-- Task brief --
Return the line containing "Image resolution: width=691" together with every later line up to the end of the records, exactly and with no pictures; return nothing else.

[Stored items]
________

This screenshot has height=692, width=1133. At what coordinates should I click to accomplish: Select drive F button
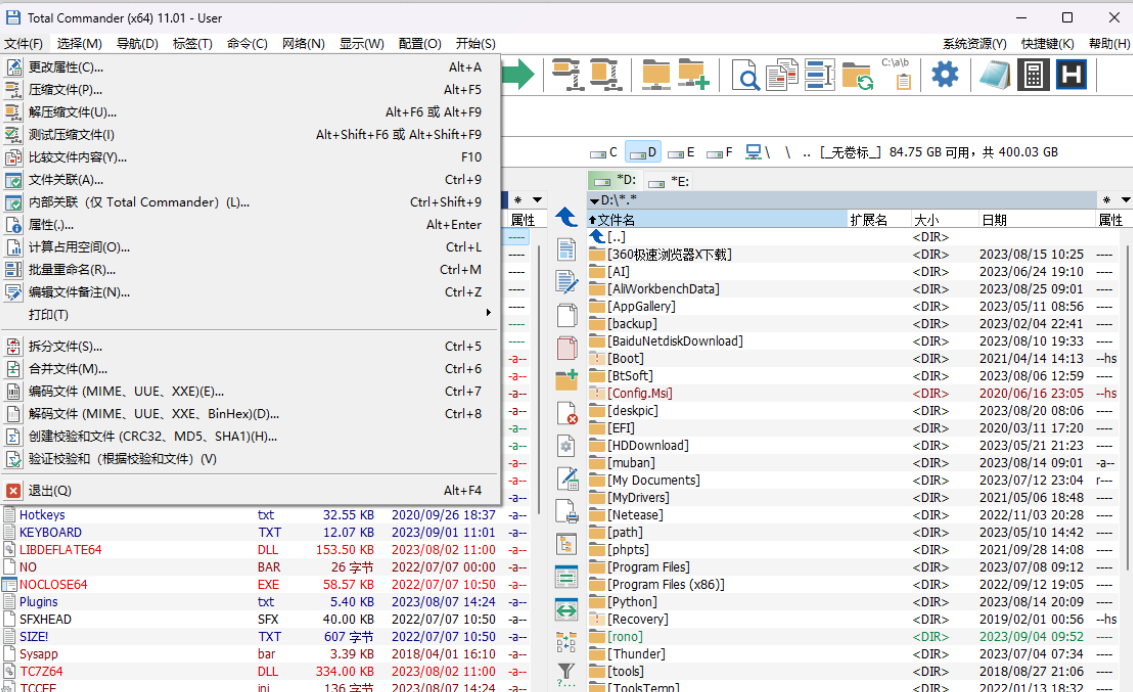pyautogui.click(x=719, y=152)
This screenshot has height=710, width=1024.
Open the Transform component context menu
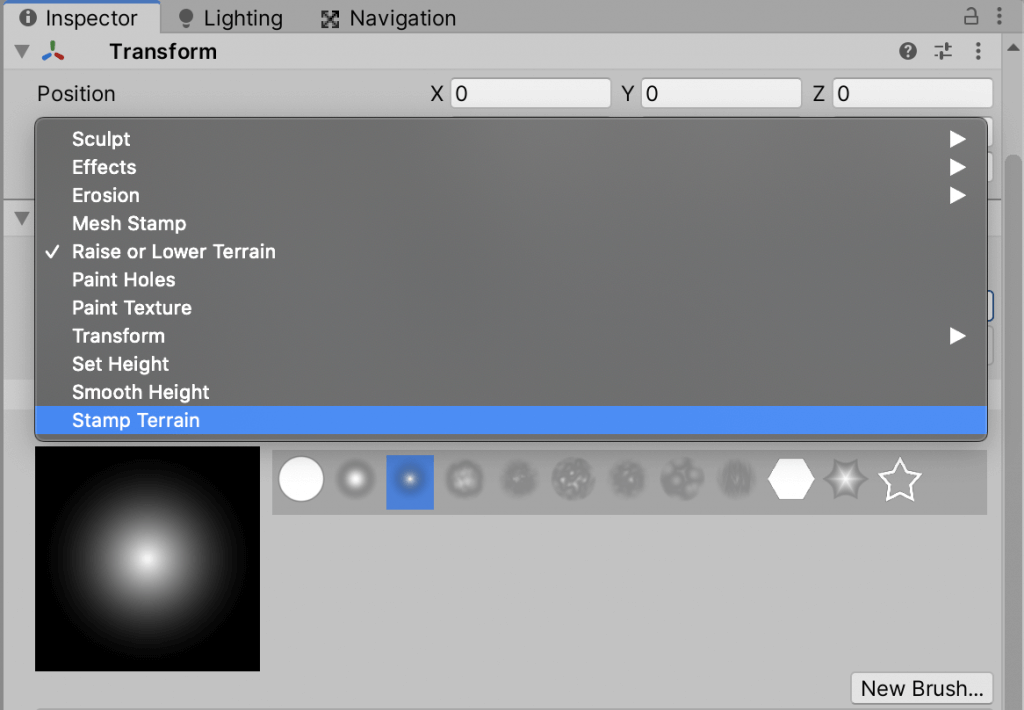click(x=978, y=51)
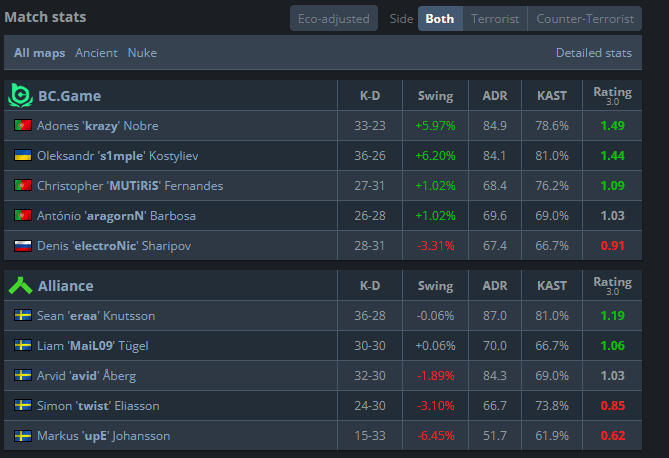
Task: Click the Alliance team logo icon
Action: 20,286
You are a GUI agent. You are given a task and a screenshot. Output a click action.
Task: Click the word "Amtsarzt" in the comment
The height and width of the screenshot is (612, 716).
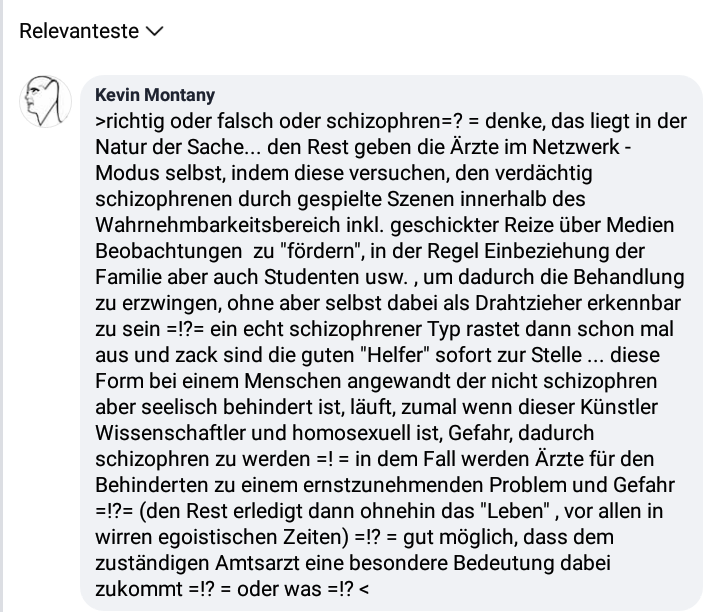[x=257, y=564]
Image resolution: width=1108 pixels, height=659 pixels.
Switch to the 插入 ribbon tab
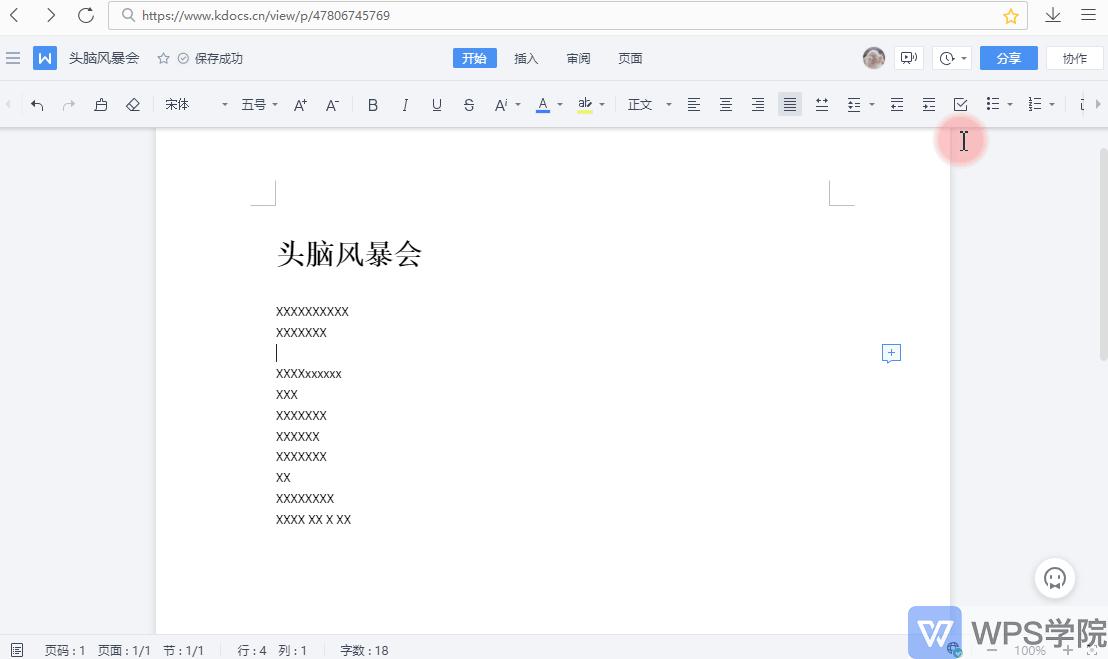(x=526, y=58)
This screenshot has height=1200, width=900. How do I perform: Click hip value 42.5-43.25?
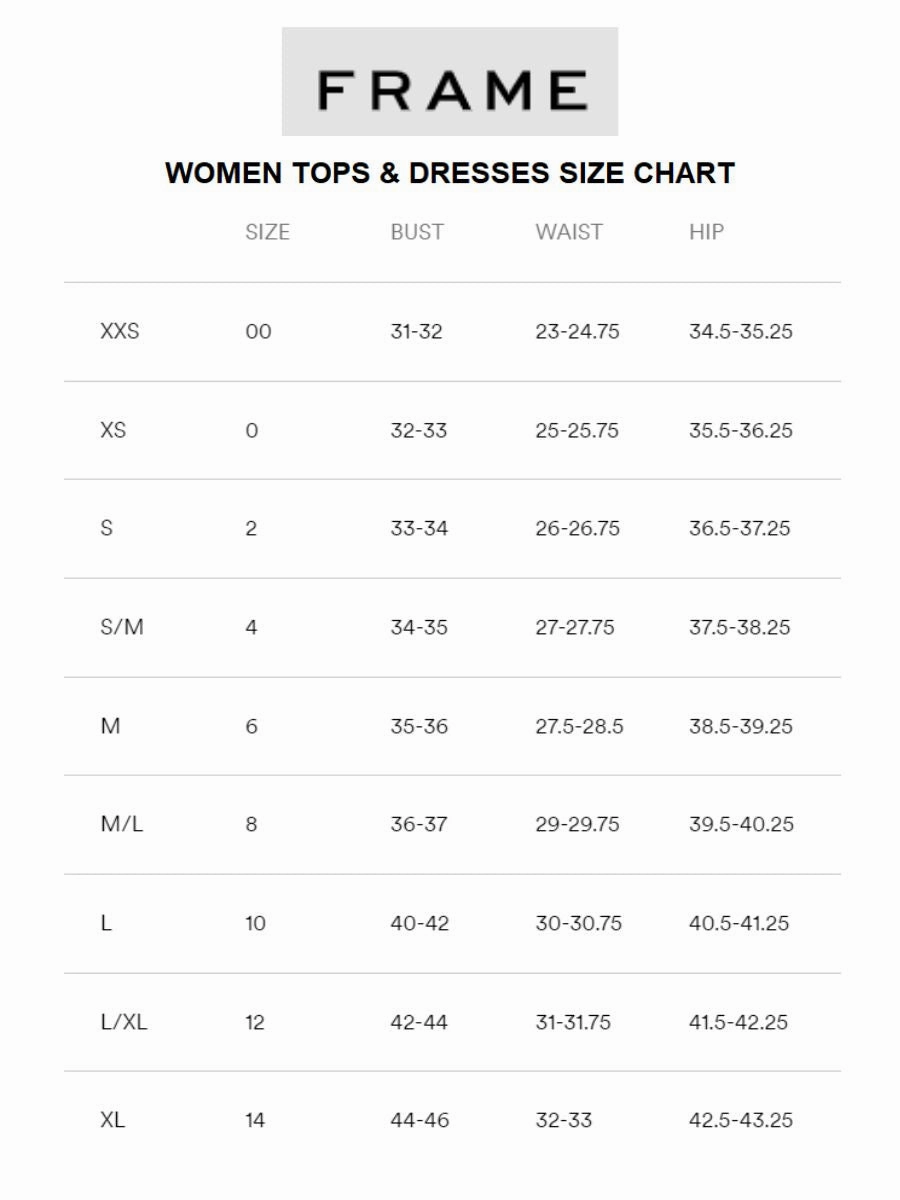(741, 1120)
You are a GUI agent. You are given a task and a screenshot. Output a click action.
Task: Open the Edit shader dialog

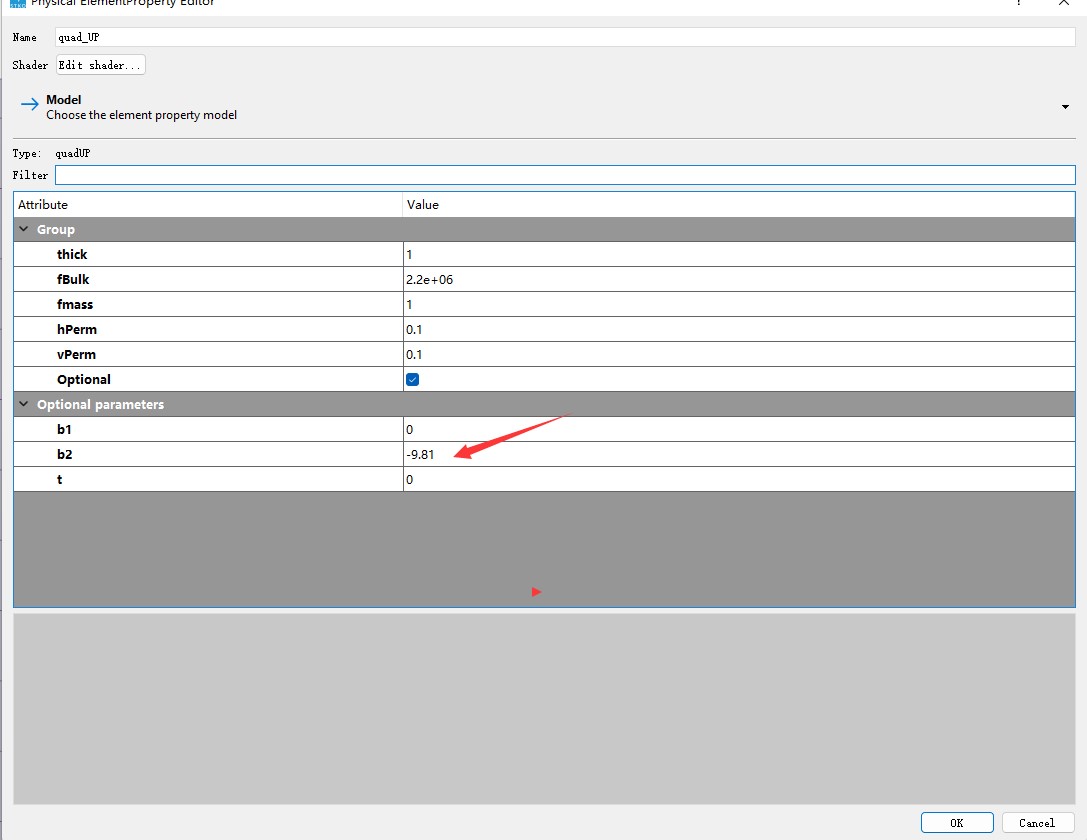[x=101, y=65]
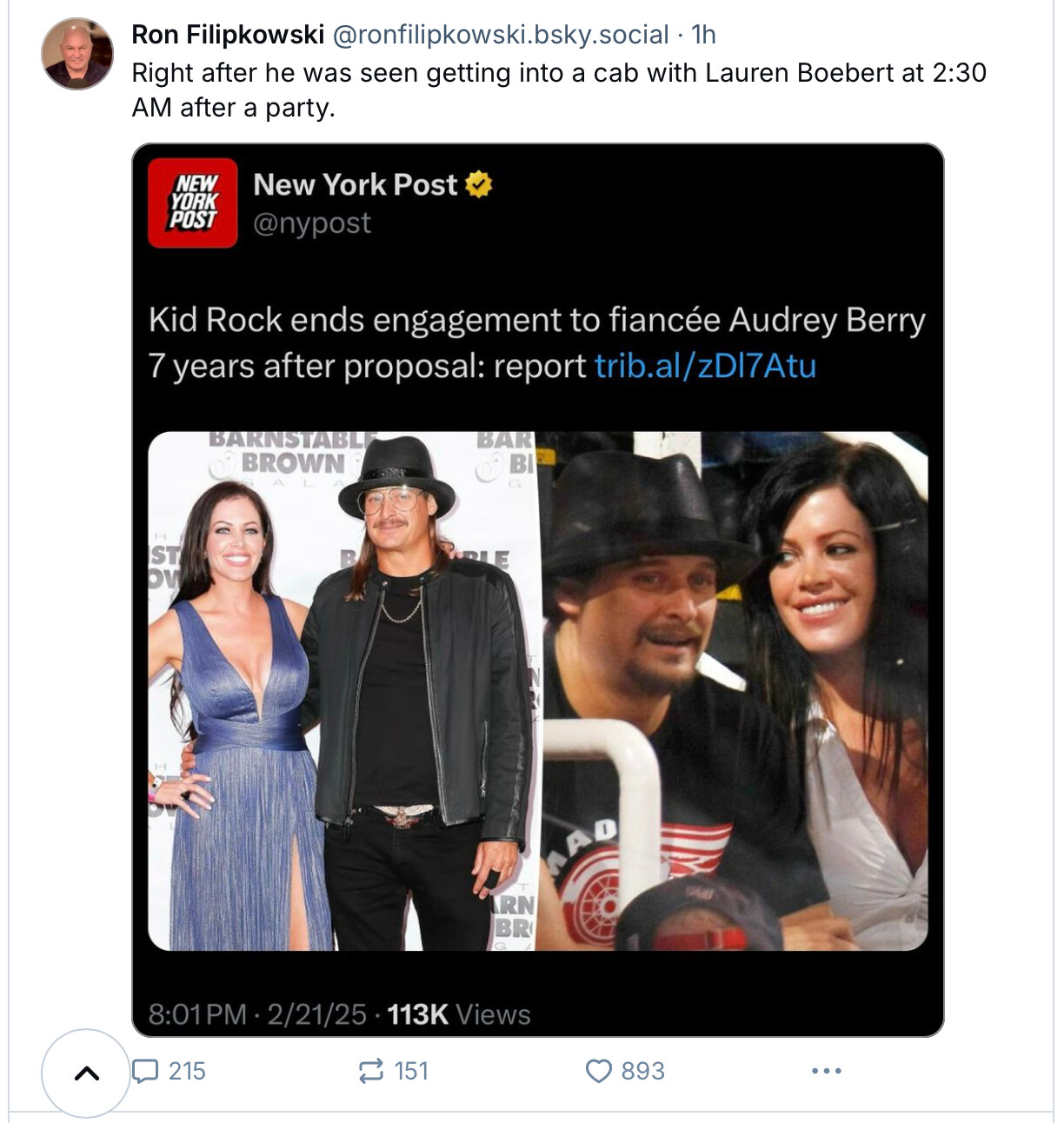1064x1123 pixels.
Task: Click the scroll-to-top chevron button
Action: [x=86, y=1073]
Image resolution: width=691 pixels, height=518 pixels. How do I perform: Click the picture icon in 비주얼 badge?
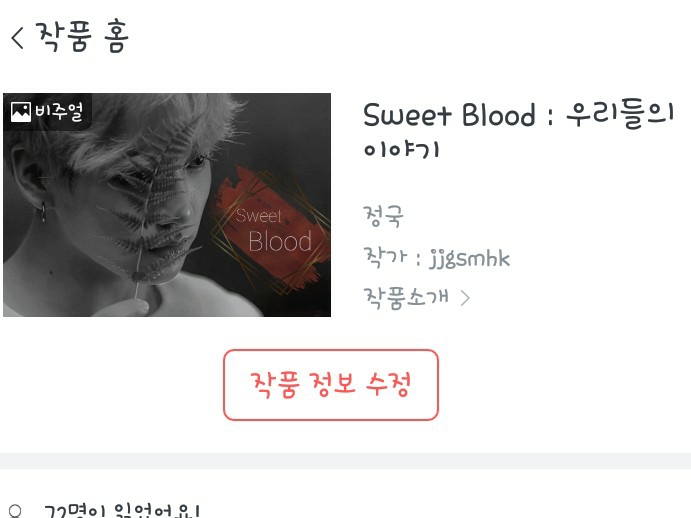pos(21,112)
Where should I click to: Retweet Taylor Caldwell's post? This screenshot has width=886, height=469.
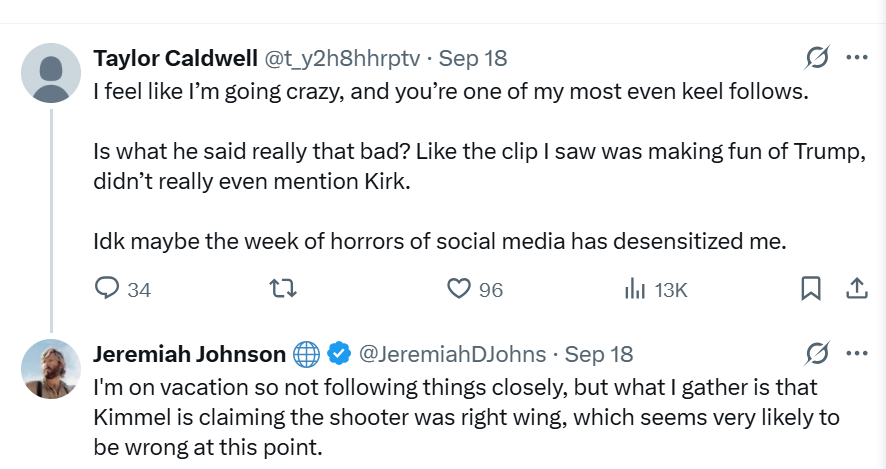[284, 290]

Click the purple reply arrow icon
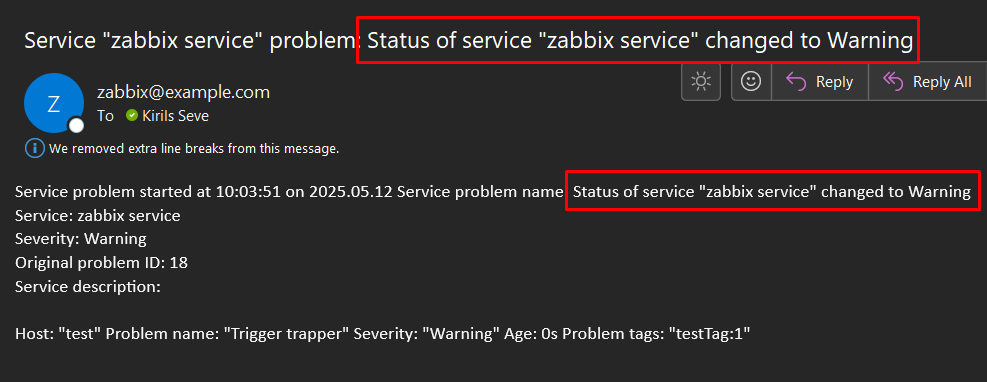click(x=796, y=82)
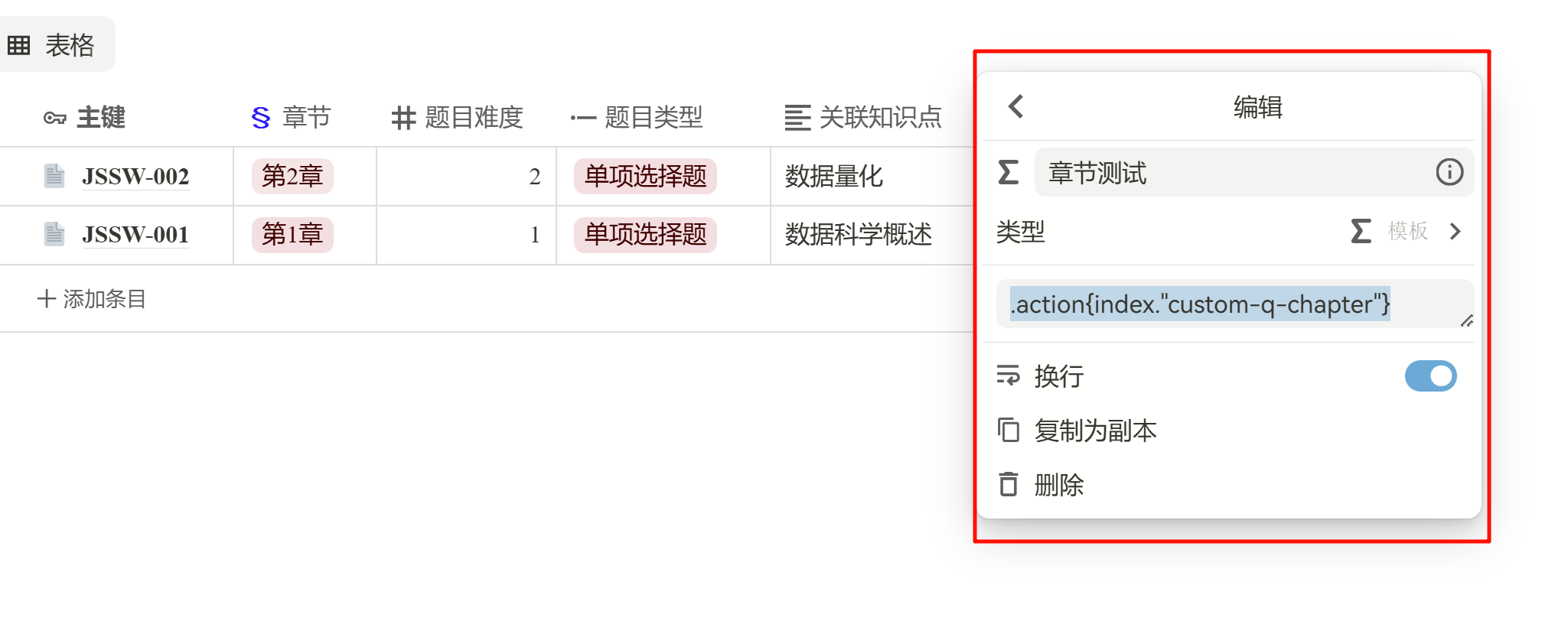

________

-- Answer to this problem --
Image resolution: width=691 pixels, height=518 pixels. How do I perform: Click the picture icon in 비주얼 badge?
pos(21,112)
Where should I click to: Retweet Taylor Caldwell's post? This screenshot has width=886, height=469.
[284, 290]

Click the purple reply arrow icon
click(x=796, y=82)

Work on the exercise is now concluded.